Getting Your Myanmar Tourist Visa
Every tourist needs to have a visa in order to enter Myanmar. But, before you make plans to track down the Myanmar embassy in your country and pay them a visit, spend a couple of minutes online.
The Myanmar government has set up a website where you can apply for your visa online and your visa will be mailed to you by post. The service to search for on the net is the ‘Myanmar evisa’ and it could save you all kinds of time and effort.
They accept payment for a 28-day tourist visa by credit and debit card as well as PayPal, so it’s definitely easier than visiting the embassy.
Currency Expectations in Myanmar
Before you plan to pay everything by credit card and carry only a small amount of money on you, please note that in Myanmar, cash is still king. Although the major hotels will accept payment by credit card, a lot of the smaller hotels and guesthouses, especially those in more remote areas, will not.
Luckily, more and more ATMS are being installed all around Myanmar. They accept major credit and debit cards and they’re on the Cirrus and Plus networks. They charge 5,000 Kyats (about US $3.70 when this article was written) per transaction on top of whatever your bank charges, so be prepared for that.
For day-to-day transactions, like food and transportation purchases, you should definitely rely on cash instead of credit cards.
Ground Transportation in Myanmar
Once you arrive in Myanmar, you may be disappointed to learn that you won’t be able to rent a car on a tourist visa. The government requires all drivers to be residents of the country in order to drive.
The good news is that you can rent a car with a driver for sometimes less than you would pay for a rental car in other countries. This allows you the freedom to plan your own itinerary without having to adhere to the schedules of public transport companies. It’s an attractive option for those traveling in a small group and those wanting to visit more sites that are off the beaten track.
Public busses are the most popular, and certainly the cheapest, option for tourists. They are reliable, quick and comfortable. They go to all the major tourist attractions. They offer both standard services and VVIP services for those who want a little more comfort in their journey.
Staying Safe in Myanmar
People in Myanmar welcome the growth in tourism as it brings much-needed foreign capital and investment to the country. They want you to stay safe and enjoy your visit.
In the restaurants, hotels and bars throughout the country, the water and ice are purified and perfectly safe for you to drink. As in other developing countries, the tap water can be somewhat ‘iffy’ and you should stick to drinking bottled water which is sold in every market and convenience store.
If you suffer an accident or ailment, hospitals are open 24 hours and they accept foreign health insurance plans.
Malaria is still a concern in the northern reaches of Myanmar, especially in the mining areas where pools of stagnant water are present. If you go to these areas, be sure to use an effective insect repellent at all times.

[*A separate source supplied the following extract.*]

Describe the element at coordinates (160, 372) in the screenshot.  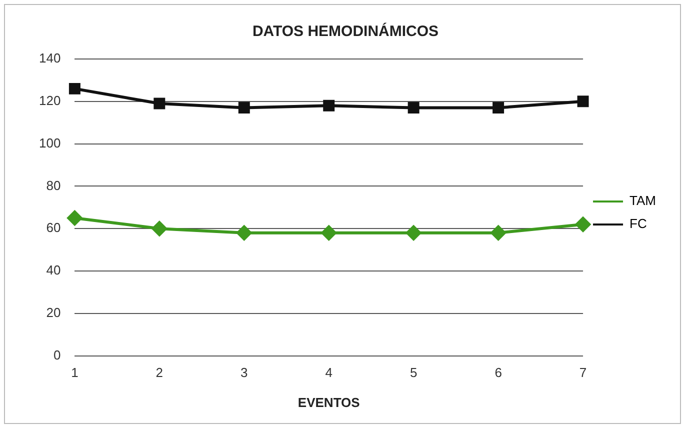
I see `x-tick-label: 2` at that location.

Myanmar is a primarily Buddhist country and learning and respecting the Buddhist codes of conduct will serve you well. Don’t touch people’s heads, don’t point the soles of your feet towards people, don’t engage in public displays of affection and be generally respectful of people’s privacy when taking photographs.
‘Mingalar Ba!’ is the greeting you should learn, it means both ‘Hello’ and ‘Auspiciousness to you all’. But, a surprising amount of people in Myanmar also understand some English and they’re generally very happy to exercise their ability to speak it with foreigners.